After marking the face of the box joint you need to mark the depth of the joint.

Use each piece to mark the other and so ensure cutting the joint at the correct depth when sawing.

Once this has been done use your try square once again to mark the depth cut lines using the already marked lines as references.

Once again clearly mark the areas to be removed to avoid confusion.

Once completed you will start removing the negative areas of the finger joints.

Step 2 – Saw on cut lines

Removing the cutouts is a two-part procedure that will start with a dovetail saw to be used for the horizontal cuts.
These saws produce a fairly rough cut which is not the desired result for your joint.
To overcome this you will saw slightly to the side of the line toward the area that will be removed and clean it up with a chisel in the next step.

The same applies for the saw depth, however, if the joint is cut too deep and the fingers stick out when the joint is assembled, the protruding areas can be sand down.

To make the horizontal cuts you will use a coping saw, again keeping inside the lines.

Note that the closer you saw to the line the less labored it would be to tidy up with a chisel but at the same time, the closer you saw to the line the less room there is for error.

After this step, the result will start to resemble a box joint but should not be able to fit together just yet.

In the next step, you will crack out your chisels and start cleaning up the joint to a point where they fit together.

Step 3 – Clean up the joint and make it fit

Now you will use a chisel to make the joint come together.

With the chisel remove the remaining wood in the way of the joint.

It would be a good idea to check how the joint lines up regularly to make sure you are not removing too much wood.

With the chisel, you will want to get as close to your guidelines without going over it and ideally, end up on top of the lines.

Avoid using a mallet to drive the chisel.

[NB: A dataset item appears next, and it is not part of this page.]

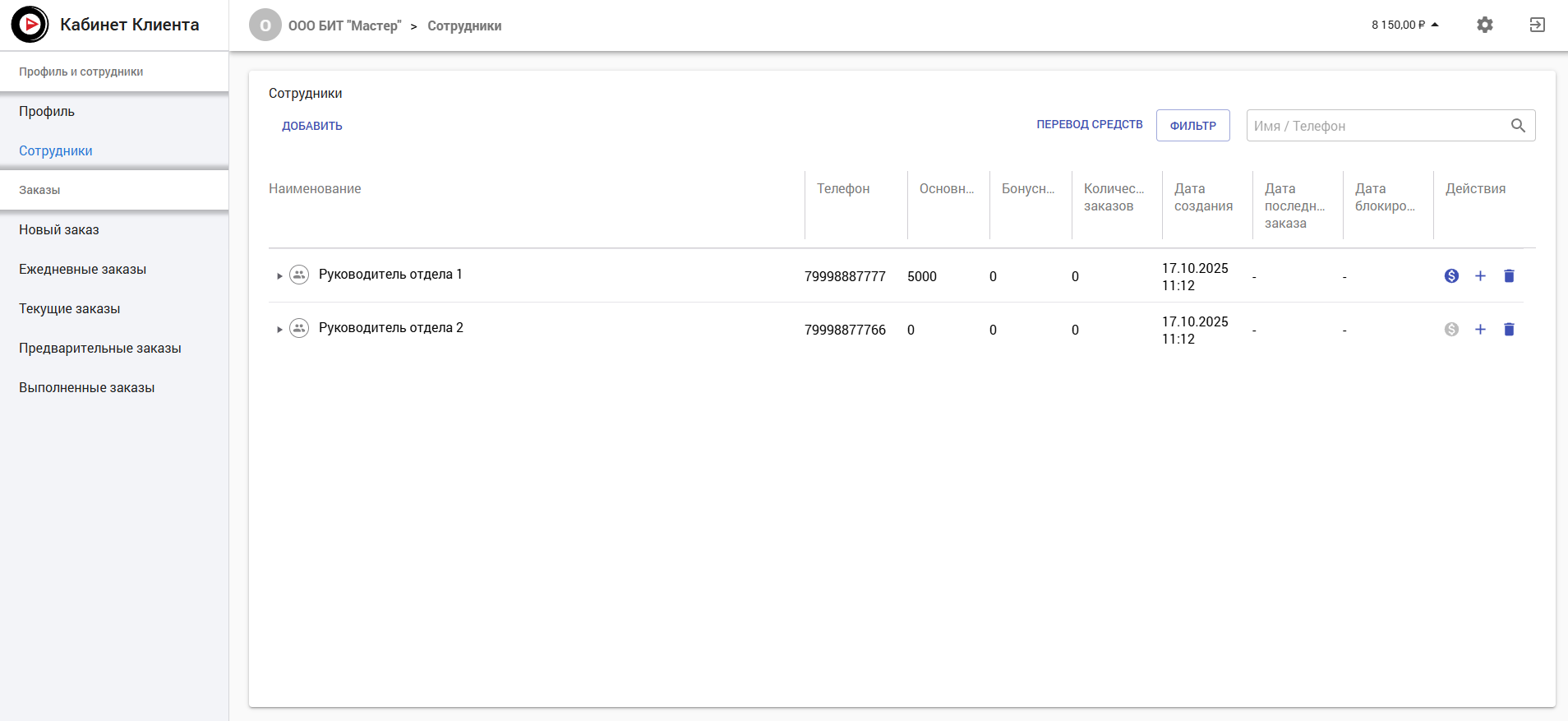Click the plus icon in Руководитель отдела 1 row
Viewport: 1568px width, 721px height.
tap(1480, 276)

This way you will have more control of the direction your chisel is moving in.

When you are confident the joint will fit together you can use a mallet to gently tap it into place.
Remember, while you want the joint to fit as snugly as possible you should not force it. If you crack or break the wood at this point all your effort would be for nothing.

The joint is completed by gluing it together and after curing, sanding it to a flush finish.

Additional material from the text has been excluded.